Perhaps by using long and convoluted sentences in asking Eli about relationships, users are worried about demonstrating their fear, vulnerability, and perceived incompetence in such matters. Another reason why some people find it difficult to formulate queries about being in love and relating to a romantic partner may be that this experience lies mainly in the sphere of emotions and rarely gets expressed in verbal constructions which AI can process.

Oxana Mikhaylova

Junior Research Fellow, Center for Modern Childhood Research

Conclusions and future plans

Based on findings from the above analysis of user interactions and advice from the researchers, Eli’s developer team will be working to further improve the chatbot’s knowledge base, architecture, and logic.

The updated version will focus more on Eli’s ability to answer questions about its own operation and history, e.g., who developed it and why, how it works, who its main audience is, and how it ensures the confidentiality of user interactions. The chatbot’s navigation will be streamlined to make it easier for users to switch between topics and levels of information so that Eli’s answers match precisely what the query is about.

Popular queries on the topics “Psychology” and “Relationships” will inform a separate new project – an interactive educational course.

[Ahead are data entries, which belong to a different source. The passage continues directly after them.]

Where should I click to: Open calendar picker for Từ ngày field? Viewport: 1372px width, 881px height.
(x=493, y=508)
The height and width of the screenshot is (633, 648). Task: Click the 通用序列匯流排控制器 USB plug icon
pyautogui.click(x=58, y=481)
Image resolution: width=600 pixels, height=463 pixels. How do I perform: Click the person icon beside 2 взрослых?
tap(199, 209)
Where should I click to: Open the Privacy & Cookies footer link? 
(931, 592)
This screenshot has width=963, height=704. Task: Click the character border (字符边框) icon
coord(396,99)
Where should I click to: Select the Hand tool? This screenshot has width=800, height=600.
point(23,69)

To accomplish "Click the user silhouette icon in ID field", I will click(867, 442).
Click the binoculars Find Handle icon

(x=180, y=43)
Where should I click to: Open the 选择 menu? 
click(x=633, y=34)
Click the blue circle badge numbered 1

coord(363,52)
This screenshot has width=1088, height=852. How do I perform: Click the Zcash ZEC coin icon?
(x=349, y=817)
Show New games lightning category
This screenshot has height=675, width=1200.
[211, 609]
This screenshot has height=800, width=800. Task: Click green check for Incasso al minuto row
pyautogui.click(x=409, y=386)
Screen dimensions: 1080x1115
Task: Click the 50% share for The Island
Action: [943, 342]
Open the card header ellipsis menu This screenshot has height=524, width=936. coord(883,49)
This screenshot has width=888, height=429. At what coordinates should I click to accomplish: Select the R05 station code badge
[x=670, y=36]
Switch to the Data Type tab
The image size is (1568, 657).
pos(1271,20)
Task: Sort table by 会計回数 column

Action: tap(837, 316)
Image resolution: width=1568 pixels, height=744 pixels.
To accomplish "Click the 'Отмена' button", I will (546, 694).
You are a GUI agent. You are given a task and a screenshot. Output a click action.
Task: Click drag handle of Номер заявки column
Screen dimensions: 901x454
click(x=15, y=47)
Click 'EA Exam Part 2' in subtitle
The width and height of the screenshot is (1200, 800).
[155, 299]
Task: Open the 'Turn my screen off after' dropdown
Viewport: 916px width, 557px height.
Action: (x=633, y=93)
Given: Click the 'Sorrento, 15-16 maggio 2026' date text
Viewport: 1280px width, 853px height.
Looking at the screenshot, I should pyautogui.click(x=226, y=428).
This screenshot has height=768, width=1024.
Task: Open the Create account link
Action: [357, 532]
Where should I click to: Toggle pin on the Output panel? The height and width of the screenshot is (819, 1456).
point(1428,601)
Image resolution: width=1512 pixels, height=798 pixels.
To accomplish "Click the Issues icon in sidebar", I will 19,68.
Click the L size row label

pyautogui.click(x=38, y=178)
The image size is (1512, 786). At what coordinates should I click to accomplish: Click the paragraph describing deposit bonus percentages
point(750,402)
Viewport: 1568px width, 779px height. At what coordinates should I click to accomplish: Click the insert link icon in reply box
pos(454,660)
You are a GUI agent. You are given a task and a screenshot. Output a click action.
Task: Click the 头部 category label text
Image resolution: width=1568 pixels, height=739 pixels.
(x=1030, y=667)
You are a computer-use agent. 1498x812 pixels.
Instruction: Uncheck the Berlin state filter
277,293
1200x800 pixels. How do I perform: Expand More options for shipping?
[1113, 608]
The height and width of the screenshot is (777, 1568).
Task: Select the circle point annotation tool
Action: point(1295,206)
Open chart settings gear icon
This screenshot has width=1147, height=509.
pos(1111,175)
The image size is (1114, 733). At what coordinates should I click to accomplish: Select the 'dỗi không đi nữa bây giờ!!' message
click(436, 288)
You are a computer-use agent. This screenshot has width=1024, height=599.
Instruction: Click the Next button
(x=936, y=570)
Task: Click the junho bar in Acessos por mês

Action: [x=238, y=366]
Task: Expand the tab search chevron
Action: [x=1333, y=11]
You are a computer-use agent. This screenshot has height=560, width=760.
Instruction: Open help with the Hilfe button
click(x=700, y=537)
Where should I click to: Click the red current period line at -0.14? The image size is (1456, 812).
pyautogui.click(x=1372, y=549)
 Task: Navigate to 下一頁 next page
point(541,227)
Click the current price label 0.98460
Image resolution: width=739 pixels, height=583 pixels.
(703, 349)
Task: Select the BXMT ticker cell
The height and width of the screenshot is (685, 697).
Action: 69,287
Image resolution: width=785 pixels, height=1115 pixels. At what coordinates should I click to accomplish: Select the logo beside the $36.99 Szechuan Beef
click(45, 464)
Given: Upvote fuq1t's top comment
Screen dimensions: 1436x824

UNESCO IITE, in collaboration with Eli’s team and the DVOR digital media outlet, will produce a series of educational materials for the course; the most popular and challenging user queries will be examined in detail with the help of thematic tests, visuals, and mini-chatbots. This interactive course will be designed to help young people find answers to complex questions about aggression, bullying, discrimination, personal boundaries, shame, self-image, family and couple communication, and much more. Meanwhile, Eli will focus on what it can do best: give concise, informative, and unambiguous answers to questions about physiology, sexual and reproductive health, and safety.

Thanks to sociologists of the HSE Center for Modern Childhood Research, the chatbot’s team gained a new perspective on Eli’s strengths and weaknesses and received helpful advice on how to make it even better. The chatbot is currently undergoing a major upgrade. A new version of Eli will be launched this autumn, and the partner project DVOR will be posting an interactive course series on psychological, ethical, and value-related aspects of interpersonal relations on its platform before the end of 2022.